What you will do | In the listing that follows, how many lines hold the string "slide"? Answer with the number only.

Material to process |
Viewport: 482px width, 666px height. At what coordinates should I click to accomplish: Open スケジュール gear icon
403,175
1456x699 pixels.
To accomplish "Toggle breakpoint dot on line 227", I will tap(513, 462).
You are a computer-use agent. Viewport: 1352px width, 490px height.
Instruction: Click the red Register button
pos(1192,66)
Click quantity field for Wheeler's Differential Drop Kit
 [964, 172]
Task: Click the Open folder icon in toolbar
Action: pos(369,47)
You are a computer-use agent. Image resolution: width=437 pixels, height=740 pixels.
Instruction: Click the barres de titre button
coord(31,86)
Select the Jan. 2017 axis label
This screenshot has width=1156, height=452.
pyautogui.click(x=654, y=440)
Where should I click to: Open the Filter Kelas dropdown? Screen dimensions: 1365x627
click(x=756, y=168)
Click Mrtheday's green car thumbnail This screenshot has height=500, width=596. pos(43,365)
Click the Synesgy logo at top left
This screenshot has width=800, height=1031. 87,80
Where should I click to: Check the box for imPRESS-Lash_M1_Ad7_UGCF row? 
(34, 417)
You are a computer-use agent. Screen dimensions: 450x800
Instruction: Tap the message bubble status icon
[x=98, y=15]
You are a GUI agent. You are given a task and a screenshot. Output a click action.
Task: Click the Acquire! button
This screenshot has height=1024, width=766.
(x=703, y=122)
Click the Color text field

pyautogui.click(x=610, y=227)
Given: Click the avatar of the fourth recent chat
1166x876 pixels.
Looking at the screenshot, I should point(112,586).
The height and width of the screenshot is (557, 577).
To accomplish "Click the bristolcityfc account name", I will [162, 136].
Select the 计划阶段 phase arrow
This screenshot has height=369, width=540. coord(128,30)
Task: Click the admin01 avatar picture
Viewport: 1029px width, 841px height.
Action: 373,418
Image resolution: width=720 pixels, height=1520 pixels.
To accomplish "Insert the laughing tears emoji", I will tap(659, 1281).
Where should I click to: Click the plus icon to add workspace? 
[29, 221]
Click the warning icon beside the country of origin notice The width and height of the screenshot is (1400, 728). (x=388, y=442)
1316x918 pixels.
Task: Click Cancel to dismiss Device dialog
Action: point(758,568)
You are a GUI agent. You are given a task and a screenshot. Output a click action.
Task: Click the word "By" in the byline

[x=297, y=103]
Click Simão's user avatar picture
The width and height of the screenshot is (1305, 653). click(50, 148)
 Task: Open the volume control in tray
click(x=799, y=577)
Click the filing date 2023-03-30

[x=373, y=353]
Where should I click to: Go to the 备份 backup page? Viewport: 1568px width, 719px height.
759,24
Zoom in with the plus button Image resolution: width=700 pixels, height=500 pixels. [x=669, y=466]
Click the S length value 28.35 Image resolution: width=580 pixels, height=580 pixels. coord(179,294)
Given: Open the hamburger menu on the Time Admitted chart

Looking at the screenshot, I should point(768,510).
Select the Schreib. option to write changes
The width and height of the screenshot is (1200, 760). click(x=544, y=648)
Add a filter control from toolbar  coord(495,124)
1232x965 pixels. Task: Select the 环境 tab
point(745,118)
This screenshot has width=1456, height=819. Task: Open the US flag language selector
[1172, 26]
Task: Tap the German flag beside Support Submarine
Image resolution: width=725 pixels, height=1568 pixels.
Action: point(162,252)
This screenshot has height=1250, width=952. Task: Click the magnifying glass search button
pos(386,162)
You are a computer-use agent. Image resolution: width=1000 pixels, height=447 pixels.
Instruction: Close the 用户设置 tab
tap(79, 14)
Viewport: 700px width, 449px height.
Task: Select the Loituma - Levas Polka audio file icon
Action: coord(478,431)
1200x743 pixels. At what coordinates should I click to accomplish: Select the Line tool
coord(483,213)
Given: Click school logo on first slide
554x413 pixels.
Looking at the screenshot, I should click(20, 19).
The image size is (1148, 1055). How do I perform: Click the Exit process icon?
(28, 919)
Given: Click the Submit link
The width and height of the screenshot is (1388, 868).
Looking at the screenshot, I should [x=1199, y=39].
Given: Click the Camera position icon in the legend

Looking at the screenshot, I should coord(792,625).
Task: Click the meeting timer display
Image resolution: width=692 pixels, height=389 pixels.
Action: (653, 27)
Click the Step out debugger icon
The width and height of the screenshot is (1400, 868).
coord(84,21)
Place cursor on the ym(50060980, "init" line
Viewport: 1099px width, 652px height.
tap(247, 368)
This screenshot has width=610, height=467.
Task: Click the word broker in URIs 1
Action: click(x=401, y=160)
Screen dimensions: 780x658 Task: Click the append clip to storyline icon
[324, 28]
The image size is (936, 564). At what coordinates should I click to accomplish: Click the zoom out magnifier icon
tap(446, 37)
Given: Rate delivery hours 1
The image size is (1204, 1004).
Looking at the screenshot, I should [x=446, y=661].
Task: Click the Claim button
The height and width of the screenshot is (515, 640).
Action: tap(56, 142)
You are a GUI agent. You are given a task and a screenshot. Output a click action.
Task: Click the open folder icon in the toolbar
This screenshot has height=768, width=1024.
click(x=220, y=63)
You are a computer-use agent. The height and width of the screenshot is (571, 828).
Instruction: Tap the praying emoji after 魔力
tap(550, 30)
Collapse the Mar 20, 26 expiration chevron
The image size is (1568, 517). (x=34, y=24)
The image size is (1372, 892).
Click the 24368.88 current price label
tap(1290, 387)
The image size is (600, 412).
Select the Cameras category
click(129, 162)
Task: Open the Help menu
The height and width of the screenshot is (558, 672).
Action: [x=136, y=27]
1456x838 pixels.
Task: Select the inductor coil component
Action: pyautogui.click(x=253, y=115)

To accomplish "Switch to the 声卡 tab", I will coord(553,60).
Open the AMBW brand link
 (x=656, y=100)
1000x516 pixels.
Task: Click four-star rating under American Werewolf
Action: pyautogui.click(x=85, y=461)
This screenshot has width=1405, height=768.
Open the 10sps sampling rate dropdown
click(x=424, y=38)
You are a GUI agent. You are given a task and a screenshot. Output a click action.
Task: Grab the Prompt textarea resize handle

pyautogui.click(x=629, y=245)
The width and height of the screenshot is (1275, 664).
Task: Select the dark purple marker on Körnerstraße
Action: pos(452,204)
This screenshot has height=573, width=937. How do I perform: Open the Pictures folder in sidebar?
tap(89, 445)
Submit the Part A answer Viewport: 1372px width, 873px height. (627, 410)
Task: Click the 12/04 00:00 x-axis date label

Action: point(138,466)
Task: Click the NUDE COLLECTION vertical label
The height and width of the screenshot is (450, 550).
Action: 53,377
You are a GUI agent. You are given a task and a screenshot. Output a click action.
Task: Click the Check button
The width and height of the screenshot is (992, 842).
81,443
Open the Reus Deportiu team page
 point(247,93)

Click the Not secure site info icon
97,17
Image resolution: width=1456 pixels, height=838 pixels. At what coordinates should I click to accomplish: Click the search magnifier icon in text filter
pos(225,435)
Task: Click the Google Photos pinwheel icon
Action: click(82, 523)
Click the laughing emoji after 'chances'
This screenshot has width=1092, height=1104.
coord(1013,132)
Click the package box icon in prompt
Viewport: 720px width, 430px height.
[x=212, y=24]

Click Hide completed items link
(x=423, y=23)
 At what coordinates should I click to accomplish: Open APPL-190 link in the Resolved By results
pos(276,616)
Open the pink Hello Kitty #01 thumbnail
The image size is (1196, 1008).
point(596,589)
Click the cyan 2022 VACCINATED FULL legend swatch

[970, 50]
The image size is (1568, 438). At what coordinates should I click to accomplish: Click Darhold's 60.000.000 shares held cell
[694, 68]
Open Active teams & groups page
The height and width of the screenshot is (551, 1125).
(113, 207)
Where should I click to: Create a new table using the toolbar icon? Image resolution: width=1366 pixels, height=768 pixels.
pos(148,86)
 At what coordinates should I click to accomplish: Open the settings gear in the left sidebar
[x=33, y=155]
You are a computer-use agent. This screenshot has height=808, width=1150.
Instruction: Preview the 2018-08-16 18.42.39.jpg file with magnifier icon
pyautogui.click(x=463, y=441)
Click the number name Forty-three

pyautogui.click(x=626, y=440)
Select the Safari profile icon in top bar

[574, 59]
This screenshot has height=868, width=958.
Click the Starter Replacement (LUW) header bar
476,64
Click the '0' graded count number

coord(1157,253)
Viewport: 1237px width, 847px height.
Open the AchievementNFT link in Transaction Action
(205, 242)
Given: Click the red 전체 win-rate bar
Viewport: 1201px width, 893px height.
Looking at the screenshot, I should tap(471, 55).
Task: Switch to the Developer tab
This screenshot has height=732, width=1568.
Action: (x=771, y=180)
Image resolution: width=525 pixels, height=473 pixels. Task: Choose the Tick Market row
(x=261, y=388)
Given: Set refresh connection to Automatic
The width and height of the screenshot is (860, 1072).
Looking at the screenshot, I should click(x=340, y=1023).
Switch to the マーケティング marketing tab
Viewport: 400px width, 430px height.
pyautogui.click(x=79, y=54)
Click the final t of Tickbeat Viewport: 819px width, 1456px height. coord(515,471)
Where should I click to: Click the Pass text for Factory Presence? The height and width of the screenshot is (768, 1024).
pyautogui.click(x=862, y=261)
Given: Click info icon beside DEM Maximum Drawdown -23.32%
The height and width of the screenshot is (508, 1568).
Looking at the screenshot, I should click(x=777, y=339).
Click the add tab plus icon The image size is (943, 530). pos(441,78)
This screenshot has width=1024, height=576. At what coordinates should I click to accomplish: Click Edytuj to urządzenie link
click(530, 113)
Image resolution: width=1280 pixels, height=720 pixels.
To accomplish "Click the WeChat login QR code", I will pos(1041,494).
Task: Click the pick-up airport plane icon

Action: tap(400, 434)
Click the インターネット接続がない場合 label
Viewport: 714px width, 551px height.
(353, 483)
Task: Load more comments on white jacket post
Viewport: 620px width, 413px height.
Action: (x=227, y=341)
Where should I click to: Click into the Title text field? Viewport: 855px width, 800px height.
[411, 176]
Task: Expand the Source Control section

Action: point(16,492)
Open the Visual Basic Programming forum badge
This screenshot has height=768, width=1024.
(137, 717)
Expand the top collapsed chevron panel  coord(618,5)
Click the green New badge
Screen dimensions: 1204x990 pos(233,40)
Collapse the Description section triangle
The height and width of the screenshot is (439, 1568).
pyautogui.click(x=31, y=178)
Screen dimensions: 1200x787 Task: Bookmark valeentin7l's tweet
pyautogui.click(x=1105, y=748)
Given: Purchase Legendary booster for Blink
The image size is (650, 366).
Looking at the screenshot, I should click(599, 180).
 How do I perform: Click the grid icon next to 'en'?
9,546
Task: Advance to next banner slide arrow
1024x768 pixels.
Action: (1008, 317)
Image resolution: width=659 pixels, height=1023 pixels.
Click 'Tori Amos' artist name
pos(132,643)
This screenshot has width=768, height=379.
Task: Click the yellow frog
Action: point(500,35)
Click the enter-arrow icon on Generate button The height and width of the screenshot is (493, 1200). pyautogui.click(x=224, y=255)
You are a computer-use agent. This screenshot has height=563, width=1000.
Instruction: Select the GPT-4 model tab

Written solution | 2